Alternatively, we can use the second and third outputs from nlinfit to approximate the covariance matrix of the estimated parameters, and from that get estimated standard errors.

[Qw,Rw] = qr(Jw,0);
msew = sum(abs(rw).^2)/(sum(w)-length(bFitw));
Rinvw = inv(Rw);
Sigmaw = Rinvw*Rinvw'*msew;
seFitw = sqrt(diag(Sigmaw))

seFitw =

    4.7850
    0.0288

Estimate the Response Curve

Next, we'll compute the fitted response values, and halfwidths for confidence intervals. By default, those widths are for pointwise confidence bounds for the estimated curve, but nlpredci can also compute simultaneous intervals.

xgrid = linspace(min(x),max(x),100)';
[yFitw, deltaw] = nlpredci(modelFun,xgrid,bFitw,rw,Jw);
plot(x,y,'ko', xgrid,yFitw,'b-',xgrid,yFitw+deltaw,'b:',xgrid,yFitw-deltaw,'b:');
xlabel('x'); ylabel('y');
legend({'Data', 'Weighted fit', '95% Confidence Limits'},'location','SouthEast');

Notice that the two downweighted points are not fit as well by the curve as the remaining points. That's as you would expect for a weighted fit.

It's also possible to use nlpredci to estimate prediction intervals for future observations at specified values of x.
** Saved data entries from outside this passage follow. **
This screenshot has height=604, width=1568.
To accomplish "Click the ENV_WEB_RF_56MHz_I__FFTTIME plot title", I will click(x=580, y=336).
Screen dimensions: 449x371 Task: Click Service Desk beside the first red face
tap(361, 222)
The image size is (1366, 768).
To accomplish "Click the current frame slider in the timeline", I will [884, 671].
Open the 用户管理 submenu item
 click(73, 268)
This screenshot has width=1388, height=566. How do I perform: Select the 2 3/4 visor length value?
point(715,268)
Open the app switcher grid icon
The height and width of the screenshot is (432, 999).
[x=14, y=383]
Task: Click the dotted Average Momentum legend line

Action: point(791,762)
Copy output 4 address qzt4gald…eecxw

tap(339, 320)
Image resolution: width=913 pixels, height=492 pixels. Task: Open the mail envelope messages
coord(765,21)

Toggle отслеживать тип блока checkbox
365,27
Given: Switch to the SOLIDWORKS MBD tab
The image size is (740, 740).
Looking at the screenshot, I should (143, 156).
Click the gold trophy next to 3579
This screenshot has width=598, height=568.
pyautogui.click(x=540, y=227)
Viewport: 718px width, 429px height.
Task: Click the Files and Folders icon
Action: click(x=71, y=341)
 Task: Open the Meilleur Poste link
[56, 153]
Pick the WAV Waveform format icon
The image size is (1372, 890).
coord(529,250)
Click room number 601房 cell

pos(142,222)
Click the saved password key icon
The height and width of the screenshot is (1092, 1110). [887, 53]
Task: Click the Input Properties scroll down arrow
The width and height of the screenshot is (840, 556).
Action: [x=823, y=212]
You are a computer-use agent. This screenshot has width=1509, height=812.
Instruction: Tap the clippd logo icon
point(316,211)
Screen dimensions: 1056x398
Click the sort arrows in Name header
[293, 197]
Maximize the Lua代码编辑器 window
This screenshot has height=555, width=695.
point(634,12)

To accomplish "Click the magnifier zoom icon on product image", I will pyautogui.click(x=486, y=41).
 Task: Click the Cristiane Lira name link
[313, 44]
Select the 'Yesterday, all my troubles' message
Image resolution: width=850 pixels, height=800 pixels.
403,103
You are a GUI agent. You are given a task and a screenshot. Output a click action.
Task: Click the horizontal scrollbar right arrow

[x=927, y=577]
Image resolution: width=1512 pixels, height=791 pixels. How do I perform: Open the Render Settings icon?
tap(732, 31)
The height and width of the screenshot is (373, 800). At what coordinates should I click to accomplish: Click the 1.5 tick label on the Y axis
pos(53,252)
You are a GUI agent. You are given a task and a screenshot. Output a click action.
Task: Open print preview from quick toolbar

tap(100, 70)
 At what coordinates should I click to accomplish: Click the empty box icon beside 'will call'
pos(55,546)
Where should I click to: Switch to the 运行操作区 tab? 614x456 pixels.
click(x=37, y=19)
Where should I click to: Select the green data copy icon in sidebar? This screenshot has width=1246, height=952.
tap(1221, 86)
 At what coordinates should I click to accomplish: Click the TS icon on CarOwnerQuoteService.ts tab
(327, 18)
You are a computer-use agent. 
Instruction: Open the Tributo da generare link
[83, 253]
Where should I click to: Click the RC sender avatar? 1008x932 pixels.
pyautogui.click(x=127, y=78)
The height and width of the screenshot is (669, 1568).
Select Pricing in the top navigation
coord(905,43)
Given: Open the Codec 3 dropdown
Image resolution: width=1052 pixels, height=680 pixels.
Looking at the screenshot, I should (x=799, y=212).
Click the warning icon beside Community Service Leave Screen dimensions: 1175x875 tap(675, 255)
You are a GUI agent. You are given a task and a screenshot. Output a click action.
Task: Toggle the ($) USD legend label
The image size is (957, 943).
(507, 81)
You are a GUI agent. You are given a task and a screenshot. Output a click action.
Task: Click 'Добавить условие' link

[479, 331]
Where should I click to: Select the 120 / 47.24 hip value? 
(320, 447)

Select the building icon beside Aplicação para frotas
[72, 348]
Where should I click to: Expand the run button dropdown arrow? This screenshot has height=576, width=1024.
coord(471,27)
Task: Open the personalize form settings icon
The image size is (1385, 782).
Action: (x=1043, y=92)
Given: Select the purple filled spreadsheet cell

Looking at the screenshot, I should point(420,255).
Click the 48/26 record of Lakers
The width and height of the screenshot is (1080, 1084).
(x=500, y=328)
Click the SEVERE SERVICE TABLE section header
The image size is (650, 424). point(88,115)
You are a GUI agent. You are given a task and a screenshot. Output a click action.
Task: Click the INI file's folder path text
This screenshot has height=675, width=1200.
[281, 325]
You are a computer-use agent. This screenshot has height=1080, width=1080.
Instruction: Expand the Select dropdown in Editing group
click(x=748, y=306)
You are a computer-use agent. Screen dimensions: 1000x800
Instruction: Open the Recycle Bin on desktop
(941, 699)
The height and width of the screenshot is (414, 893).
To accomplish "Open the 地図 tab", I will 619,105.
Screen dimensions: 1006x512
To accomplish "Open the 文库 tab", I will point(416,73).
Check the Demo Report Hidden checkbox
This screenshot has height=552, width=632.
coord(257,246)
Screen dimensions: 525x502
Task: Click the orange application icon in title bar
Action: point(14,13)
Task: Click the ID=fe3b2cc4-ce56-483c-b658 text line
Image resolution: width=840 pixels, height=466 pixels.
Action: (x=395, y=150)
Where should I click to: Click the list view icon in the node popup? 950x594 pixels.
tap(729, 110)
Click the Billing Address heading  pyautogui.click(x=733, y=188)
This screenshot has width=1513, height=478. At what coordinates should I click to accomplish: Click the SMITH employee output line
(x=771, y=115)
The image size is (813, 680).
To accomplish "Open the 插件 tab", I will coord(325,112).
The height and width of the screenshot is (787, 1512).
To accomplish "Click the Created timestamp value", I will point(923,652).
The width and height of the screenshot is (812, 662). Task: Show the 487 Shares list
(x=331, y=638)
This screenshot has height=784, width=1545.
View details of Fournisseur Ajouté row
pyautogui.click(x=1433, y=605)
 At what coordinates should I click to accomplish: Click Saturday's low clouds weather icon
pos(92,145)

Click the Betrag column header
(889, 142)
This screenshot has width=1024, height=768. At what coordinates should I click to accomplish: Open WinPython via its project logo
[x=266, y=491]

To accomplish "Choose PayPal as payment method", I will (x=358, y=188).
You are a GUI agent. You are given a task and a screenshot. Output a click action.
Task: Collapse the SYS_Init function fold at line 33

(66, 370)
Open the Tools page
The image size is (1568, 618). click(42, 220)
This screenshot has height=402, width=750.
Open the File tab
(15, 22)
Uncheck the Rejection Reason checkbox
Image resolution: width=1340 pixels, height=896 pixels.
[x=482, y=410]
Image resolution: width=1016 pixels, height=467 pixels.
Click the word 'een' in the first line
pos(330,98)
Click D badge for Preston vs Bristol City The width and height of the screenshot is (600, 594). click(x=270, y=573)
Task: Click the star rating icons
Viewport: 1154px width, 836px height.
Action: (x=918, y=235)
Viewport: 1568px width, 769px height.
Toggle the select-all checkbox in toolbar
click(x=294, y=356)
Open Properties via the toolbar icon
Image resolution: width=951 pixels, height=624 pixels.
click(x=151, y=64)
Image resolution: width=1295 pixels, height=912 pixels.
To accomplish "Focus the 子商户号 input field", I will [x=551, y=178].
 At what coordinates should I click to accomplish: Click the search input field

Those intervals will in effect assume a weight, or measurement precision, of 1.

[yFitw, deltaw] = nlpredci(modelFun,xgrid,bFitw,rw,Jw,[],[],'observation');
plot(x,y,'ko', xgrid,yFitw,'b-',xgrid,yFitw+deltaw,'b:',xgrid,yFitw-deltaw,'b:');
xlabel('x'); ylabel('y');
legend({'Data', 'Weighted fit', '95% Prediction Limits'},'location','SouthEast');

Residual Analysis

In addition to plotting the data and the fit, we'll plot residuals from a fit against the predictors, to diagnose any problems with the model. The residuals should appear independent and identically distributed. Because of the weights, we'll have to scale the residuals to make the plot easier to interpret.

plot(x,rw.*sqrt(w),'b^');
graph2d.constantline(0,'linestyle',':','color',[.5 .5 .5]);
xlabel('x'); ylabel('Residuals, yFit - y');

There is some evidence of systematic patterns in this residual plot. Notice how the last four residuals have a linear trend, suggesting that the model might not increase fast enough as x increases. Also, the magnitude of the residuals tends to decrease as x increases, suggesting that measurement error may depend on x. These deserve investigation, however, there are so few data points, that it's hard to attach significance to these apparent patterns.

Fit the Model without Weights

To see what difference the weights made, we can compare to an unweighted fit.

[bFit,r,J] = nlinfit(x,y,modelFun,start);
[yFit,delta] = nlpredci(modelFun,xgrid,bFit,r,J);

plot(x,y,'ko', xgrid,yFitw,'b-',xgrid,yFit,'r-');
legend({'Data', 'Weighted fit', 'Unweighted fit'},'location','SouthEast');
xlabel('x'); ylabel('y');

Notice how the weighted fit is less influenced by the two points with smaller weights, and as a result, fits the remaining points better. Assuming the weights were known apriori, that makes sense. If they had not been known, the weighted fit might have been a useful exercise to see the influence of those two points on the fit, but could probably not be taken as the appropriate fit without some justification for the weights.